%%

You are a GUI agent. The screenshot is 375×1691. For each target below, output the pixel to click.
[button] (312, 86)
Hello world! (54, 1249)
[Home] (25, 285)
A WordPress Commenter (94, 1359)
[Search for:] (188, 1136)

%%
%%

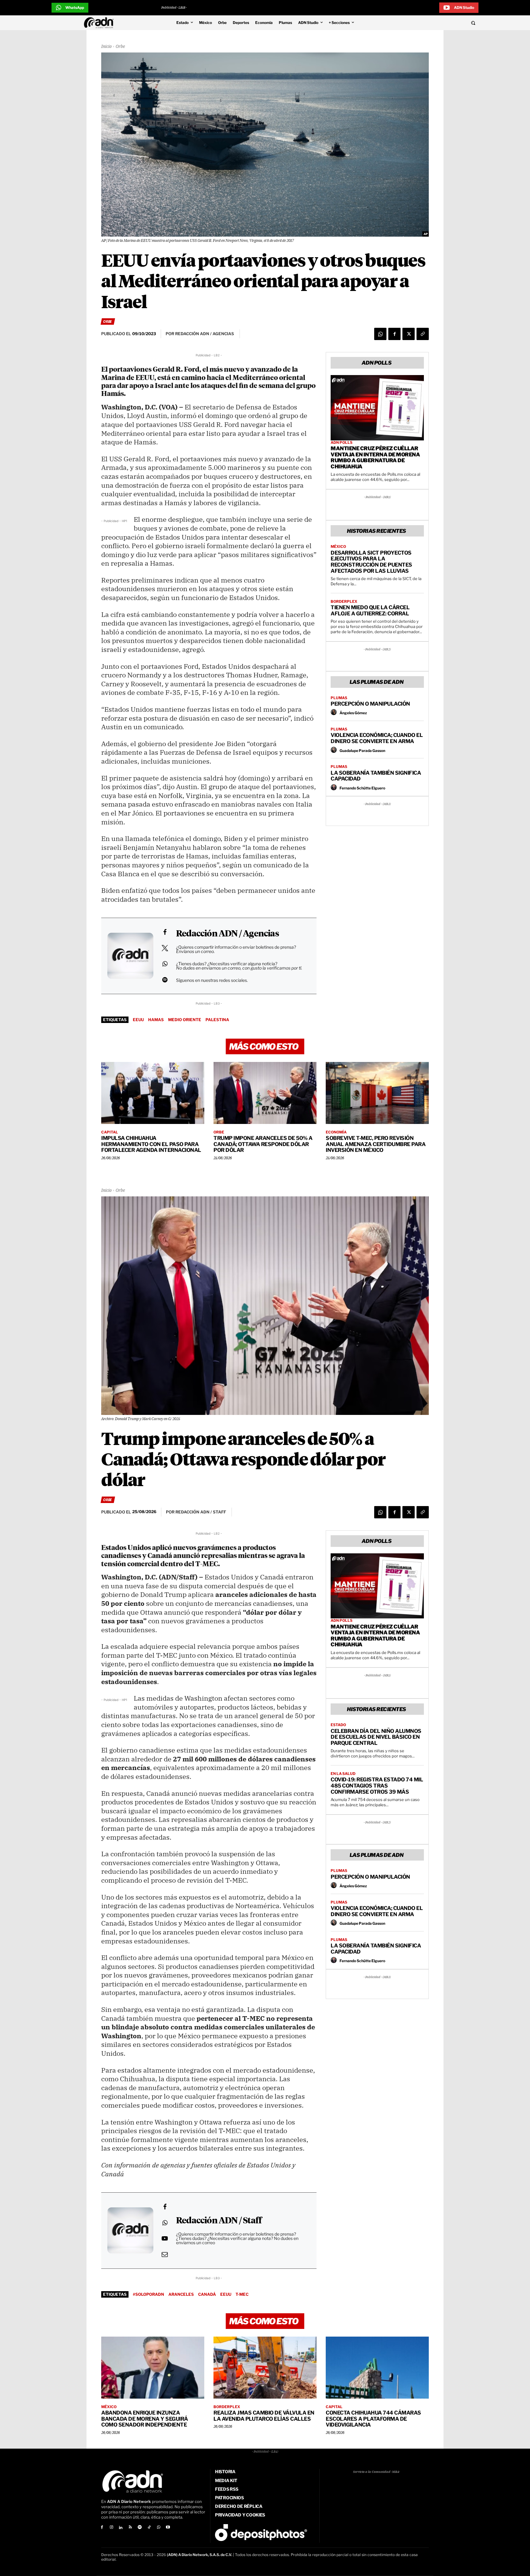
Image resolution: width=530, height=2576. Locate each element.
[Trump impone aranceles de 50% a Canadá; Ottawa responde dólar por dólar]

%%
%%

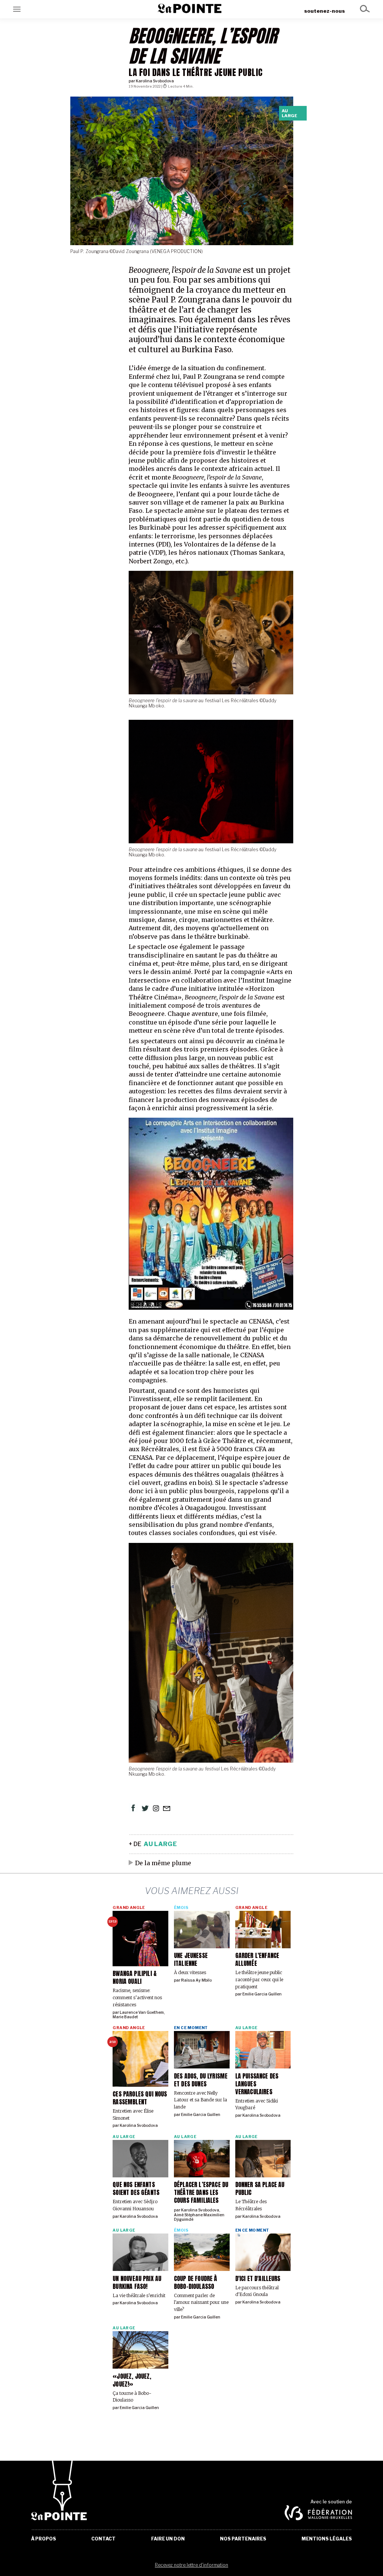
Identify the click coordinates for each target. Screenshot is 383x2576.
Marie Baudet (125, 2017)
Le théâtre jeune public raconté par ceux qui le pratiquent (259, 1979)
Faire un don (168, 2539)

%%

■ Exercise objective:
For this exercise, output exactly the lines above from the line with "Image resolution: width=530, height=2576." to the line with "[Trump impone aranceles", counting both, and leave out the rest.

■ Result:
Image resolution: width=530, height=2576. Locate each element.
[Trump impone aranceles de 50% a Canadá; Ottawa responde dólar por dólar]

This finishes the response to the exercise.